Lemonicious Hermanus: Sushi mit Wal-Kino am Old Harbour
Lemonicious liegt im Village Square direkt oberhalb des Old Harbour und positioniert sich klar als Seafood-, Sushi- und Grill-Adresse. Fine Dining ist das nicht, eher unkompliziert, lebendig und innen stellenweise fast ein wenig wie eine charmante Rumpelkammer. Der eigentliche Trumpf ist ohnehin ein anderer: die Lage. Kaum irgendwo sitzt man näher am Geschehen der Walker Bay. Kulinarisch bleibt Lemonicious konsequent an der Küste: frischer Linefish, Hake, Calamari, Prawns, Muscheln, Austern, dazu ein grosser Sushi-Bereich und Grillgerichte.

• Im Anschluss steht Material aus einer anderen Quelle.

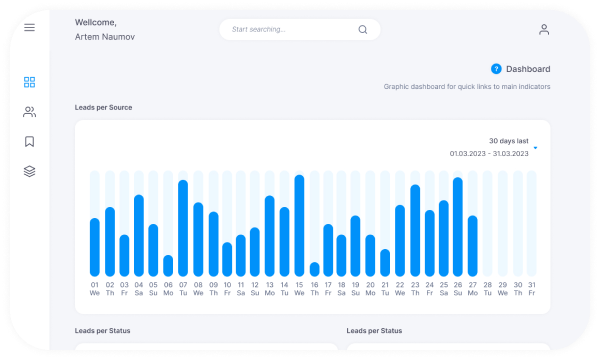Open the 01.03.2023 - 31.03.2023 date range

click(x=489, y=153)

Wir waren bei trübem Wetter und feinem Nieselregen zum Lunch dort, bestellten Sushi, erstaunlich gut übrigens, und auch Fish & Chips können wir absolut empfehlen. Draussen lag die Walker Bay grau und schwer unter den Wolken. Dann hörten wir plötzlich den Whale Crier, den berühmten Walrufer von Hermanus, sein Horn blasen. Im nächsten Moment sprang direkt vor unserem Fenster ein Wal aus dem Wasser.
Und da war es um mich geschehen. Ich wurde auf der Stelle ziemlich emotional und war damit nicht allein. Im ganzen Restaurant fingen die Gäste an zu klatschen. Für ein paar Sekunden schaute niemand mehr auf seinen Teller.

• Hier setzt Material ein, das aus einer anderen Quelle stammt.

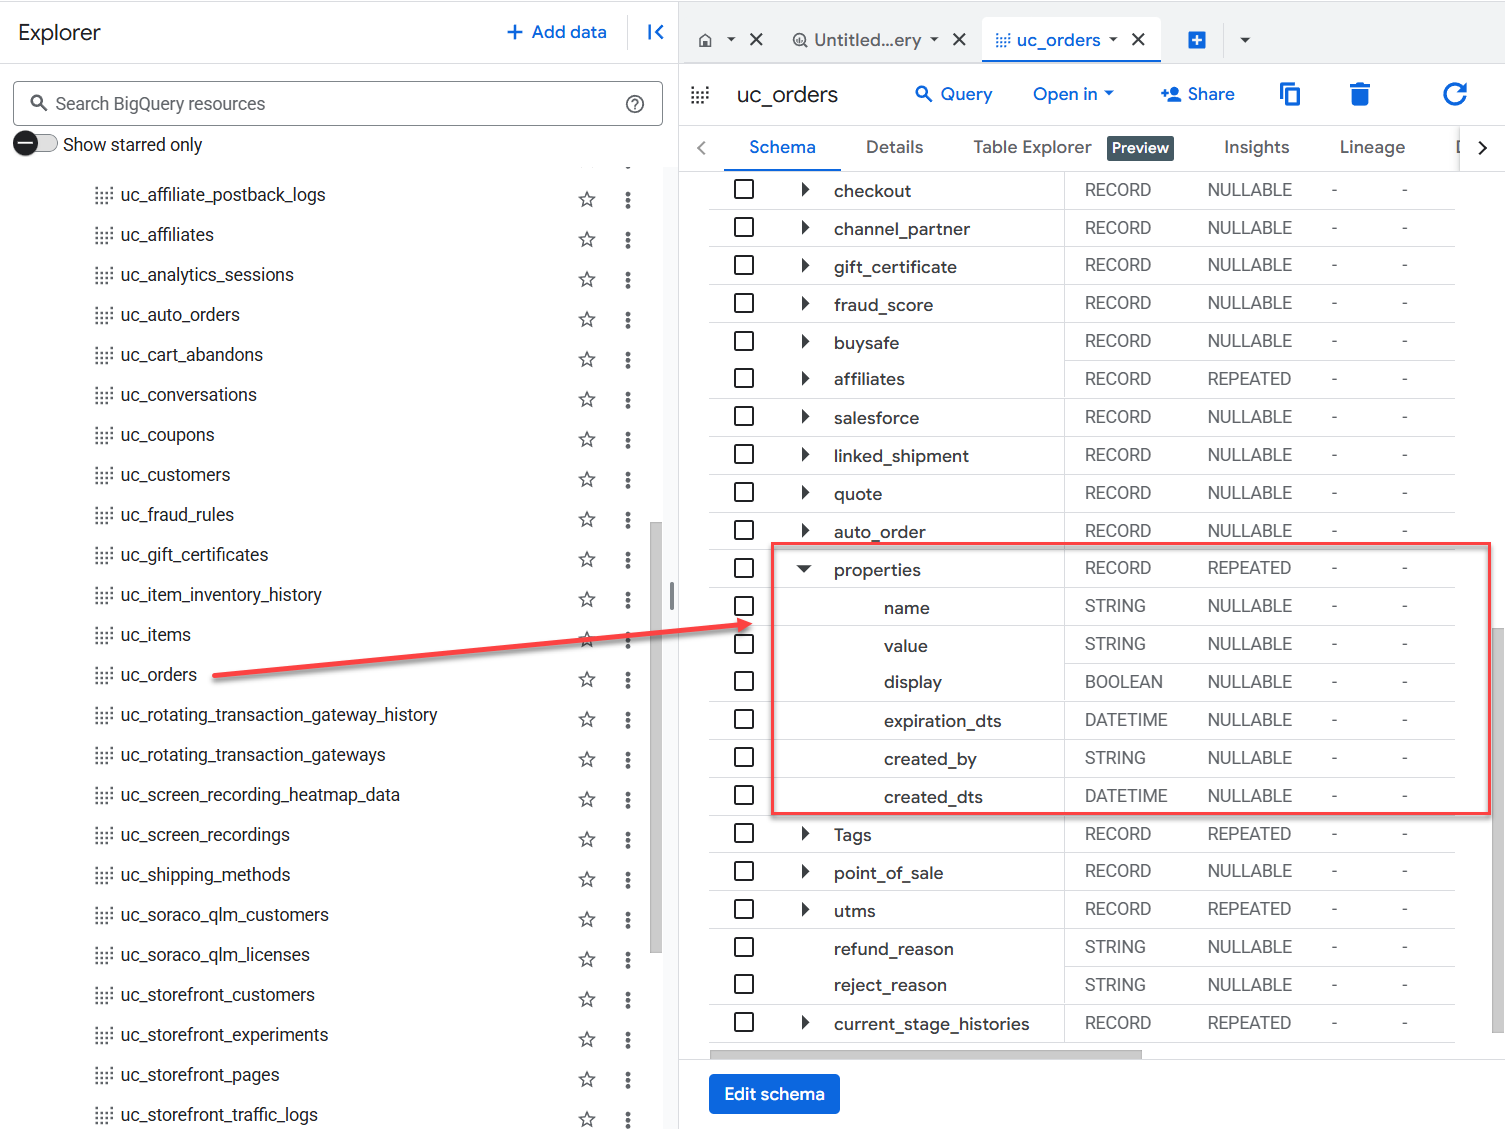Refresh the uc_orders table view
The image size is (1505, 1129).
[x=1455, y=94]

Gelato Mania Hermanus: Die Eisdiele unserer Wahl
Das Gelato Mania liegt gleich unterhalb von Lemonicious, im selben Gebäude an der Marine Drive beim Old Harbour, und wurde während unseres Aufenthalts ziemlich schnell zu meiner täglichen Pflichtstation. Ein, zwei Kugeln am Tag mussten sein. Mindestens. Wobei «Kugeln» hier fast schon untertrieben ist: Zwei davon sind richtig gross und kosten rund 115 Rand. Nach Schweizer Massstäben darf man da eigentlich gar nicht lange überlegen.

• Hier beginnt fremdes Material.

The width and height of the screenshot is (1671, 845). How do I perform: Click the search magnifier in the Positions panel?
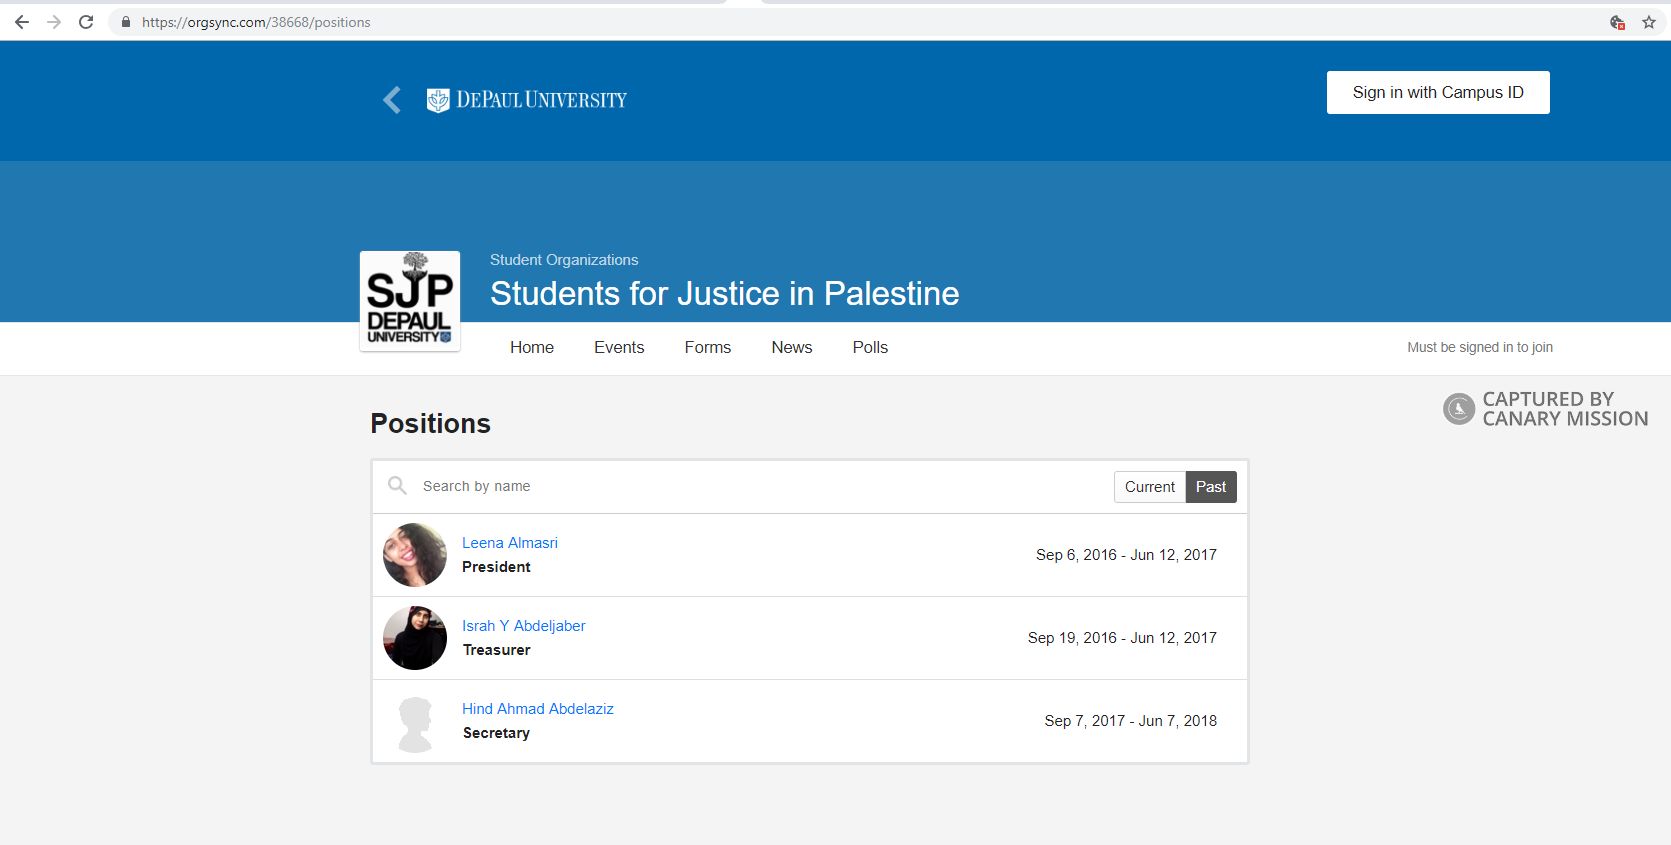(397, 486)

Noch schöner wird die Sache, wenn man die Geschichte dahinter kennt: Gelato Mania startete 2006 genau hier in Hermanus mit einem einzigen Gelato-Stand. 2026 feiert das familiengeführte südafrikanische Unternehmen der Familie Kappatos bereits sein 20-jähriges Bestehen. Inzwischen gibt es Filialen unter anderem an der V&A Waterfront, in Camps Bay, Stellenbosch und bis hinauf nach Johannesburg. Aus einer kleinen Eisdiele am Old Harbour wurde also eine ziemlich süsse südafrikanische Erfolgsgeschichte.
Produziert wird nach traditionellen italienischen Rezepturen, neben klassischem Gelato gibt es auch Sorbets sowie vegane und zuckerreduzierte Varianten. Mein persönlicher Favorit war allerdings alles andere als zurückhaltend: Dubai-Eis. Schokolade, Pistazie und knuspriges Kadayif, jene Kombination, die spätestens mit dem weltweiten Dubai-Schokoladen-Hype plötzlich überall auftauchte.